During the recent strike wave in France against the Nicolas Sarkozy government’s austerity measures and pension “reform”, demonstrators observed police infiltrating several contingents and carrying out a variety of provocative actions. The police have very conspicuously decided not to deny that they infiltrated the demonstrations.
The dubious role played by some of the rioters in the mass protests has had to be finally acknowledged by the media and leading bourgeois politicians.
A video taken by a Reuters journalist, released on October 16, shows one hooded rioter attacking a store window. “A man tries to stop him, but gets a flying kick in the back by another ‘rioter’ armed with a cosh
, before being surrounded by four or five hooded persons.
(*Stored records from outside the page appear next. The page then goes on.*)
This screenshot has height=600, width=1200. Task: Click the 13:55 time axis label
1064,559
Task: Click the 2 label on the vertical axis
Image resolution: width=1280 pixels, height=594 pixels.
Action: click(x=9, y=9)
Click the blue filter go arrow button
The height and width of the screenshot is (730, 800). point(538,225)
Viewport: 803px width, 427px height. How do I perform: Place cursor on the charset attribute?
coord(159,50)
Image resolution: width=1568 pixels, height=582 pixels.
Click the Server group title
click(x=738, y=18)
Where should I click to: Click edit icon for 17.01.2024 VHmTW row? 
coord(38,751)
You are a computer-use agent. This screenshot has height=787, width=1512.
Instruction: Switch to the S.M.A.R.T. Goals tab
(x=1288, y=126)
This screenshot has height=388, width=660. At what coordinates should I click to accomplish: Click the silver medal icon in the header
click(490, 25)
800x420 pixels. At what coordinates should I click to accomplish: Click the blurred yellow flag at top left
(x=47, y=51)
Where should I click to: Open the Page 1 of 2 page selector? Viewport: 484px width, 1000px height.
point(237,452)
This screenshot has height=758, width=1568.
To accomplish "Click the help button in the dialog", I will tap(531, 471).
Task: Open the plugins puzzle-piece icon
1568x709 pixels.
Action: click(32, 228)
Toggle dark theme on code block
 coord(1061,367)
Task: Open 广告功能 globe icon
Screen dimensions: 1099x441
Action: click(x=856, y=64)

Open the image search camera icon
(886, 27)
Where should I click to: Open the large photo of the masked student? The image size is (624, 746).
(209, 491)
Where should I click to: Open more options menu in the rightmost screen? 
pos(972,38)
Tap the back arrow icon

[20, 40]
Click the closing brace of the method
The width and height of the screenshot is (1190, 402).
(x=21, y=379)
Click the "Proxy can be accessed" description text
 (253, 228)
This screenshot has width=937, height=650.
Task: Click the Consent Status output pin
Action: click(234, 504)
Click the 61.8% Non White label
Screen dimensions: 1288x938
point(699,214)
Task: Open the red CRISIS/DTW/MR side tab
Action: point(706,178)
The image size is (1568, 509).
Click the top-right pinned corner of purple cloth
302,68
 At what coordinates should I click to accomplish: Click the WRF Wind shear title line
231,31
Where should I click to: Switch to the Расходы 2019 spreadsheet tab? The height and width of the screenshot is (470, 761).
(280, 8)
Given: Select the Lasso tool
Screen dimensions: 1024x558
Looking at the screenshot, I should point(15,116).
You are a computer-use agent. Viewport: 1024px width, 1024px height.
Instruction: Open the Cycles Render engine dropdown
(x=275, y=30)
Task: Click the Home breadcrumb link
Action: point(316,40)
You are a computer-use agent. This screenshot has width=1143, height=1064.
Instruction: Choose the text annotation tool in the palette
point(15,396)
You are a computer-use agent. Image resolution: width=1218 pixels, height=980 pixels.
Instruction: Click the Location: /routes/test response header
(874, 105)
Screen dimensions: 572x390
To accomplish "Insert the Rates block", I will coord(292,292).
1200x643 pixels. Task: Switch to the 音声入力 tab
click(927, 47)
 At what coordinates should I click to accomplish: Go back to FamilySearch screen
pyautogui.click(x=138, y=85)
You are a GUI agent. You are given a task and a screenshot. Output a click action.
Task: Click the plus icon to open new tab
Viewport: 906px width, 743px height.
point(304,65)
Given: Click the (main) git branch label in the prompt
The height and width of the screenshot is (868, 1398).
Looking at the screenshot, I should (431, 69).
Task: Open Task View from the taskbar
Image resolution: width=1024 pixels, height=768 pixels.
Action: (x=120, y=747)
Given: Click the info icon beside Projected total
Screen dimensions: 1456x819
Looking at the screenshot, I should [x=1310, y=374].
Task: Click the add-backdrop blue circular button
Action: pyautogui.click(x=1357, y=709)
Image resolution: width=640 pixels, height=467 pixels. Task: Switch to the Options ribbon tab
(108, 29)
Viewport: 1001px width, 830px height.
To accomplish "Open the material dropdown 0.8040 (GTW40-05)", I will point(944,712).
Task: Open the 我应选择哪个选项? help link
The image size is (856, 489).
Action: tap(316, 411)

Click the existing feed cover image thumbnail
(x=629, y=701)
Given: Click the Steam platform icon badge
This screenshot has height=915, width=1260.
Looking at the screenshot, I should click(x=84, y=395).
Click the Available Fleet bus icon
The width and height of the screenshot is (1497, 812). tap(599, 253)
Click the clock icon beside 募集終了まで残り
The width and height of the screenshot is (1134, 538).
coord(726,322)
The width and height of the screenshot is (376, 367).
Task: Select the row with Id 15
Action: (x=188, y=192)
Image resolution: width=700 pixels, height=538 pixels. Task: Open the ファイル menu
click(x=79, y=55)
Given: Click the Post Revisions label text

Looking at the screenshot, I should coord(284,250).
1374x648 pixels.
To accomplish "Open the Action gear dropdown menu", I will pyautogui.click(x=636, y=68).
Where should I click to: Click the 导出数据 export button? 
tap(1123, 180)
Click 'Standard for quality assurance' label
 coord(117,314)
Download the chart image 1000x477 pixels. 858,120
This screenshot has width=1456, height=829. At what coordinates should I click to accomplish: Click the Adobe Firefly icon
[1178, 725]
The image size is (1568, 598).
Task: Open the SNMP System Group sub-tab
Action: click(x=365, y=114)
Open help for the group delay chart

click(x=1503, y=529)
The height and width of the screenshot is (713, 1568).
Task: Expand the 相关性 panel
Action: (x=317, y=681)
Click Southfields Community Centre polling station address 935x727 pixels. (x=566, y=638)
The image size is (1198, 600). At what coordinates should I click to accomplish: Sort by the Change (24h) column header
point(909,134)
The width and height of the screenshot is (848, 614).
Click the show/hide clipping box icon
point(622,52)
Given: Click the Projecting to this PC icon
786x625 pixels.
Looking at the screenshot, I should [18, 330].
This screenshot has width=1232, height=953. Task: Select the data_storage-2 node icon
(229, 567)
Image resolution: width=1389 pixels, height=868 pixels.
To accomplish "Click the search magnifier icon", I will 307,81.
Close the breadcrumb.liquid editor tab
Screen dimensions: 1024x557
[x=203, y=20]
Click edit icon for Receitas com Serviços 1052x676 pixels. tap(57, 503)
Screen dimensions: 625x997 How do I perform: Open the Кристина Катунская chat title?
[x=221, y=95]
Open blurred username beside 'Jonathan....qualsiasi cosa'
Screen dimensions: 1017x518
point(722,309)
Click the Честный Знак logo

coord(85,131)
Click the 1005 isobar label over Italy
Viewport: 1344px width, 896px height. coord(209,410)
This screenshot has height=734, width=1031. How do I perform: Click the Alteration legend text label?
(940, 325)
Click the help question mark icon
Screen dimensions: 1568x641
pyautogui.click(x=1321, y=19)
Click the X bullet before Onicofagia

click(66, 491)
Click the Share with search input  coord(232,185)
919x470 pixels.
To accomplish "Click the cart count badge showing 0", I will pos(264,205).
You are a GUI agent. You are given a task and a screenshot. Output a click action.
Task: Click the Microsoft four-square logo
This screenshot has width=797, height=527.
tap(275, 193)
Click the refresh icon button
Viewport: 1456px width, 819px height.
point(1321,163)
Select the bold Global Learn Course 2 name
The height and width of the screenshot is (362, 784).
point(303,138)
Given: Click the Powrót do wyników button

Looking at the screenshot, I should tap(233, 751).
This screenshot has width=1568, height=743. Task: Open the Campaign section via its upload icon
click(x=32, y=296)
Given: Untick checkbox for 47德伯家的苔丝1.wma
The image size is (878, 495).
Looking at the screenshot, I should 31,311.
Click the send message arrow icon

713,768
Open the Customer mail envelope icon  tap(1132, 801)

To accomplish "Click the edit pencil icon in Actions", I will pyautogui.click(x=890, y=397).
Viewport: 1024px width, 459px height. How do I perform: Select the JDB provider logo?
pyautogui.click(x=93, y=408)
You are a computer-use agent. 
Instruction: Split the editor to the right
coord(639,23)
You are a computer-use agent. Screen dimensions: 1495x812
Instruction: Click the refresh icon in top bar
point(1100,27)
A few seconds later, the man responsible for the kicking is filmed dispersing demonstrators with the help of his baton”, wrote Le Monde.
Le Monde reported on this video in the article “On the web, more and more questions are being raised about ‘the police rioters’.” The article is linked to a report by a trade unionist who tells of another police infiltration incident at a demonstration, this time in Lyons, in east-central France.
He explains that his “union secretary was in Place Bellecour before the start of the demonstration on October 19 with his firefighter colleagues and groups of young people, when they witnessed verbal and physical aggression against a group of youth by individuals who wore CGT union badges.
“The firefighters intervened and managed to tackle the aggressors, with such success that they were surprised to see these individuals take out their police identity cards to defend themselves, as they were a plainclothes police unit from the BAC ! As a result the firefighters ripped off their CGT badges and told them it would be best for them to quit the scene rapidly, which they did”.
These infiltrations had a political goal: to blow the whistle on supposed “rioters” and thus discredit the demonstrations and opposition to Sarkozy’s austerity policies. The protests are widely supported in France; at the time of writing, 65 percent of the population in polls support further strikes. By making demonstrators appear to be violent and “out of control”, with the aid of the media, the government hoped to turn public opinion against the protesting workers and students.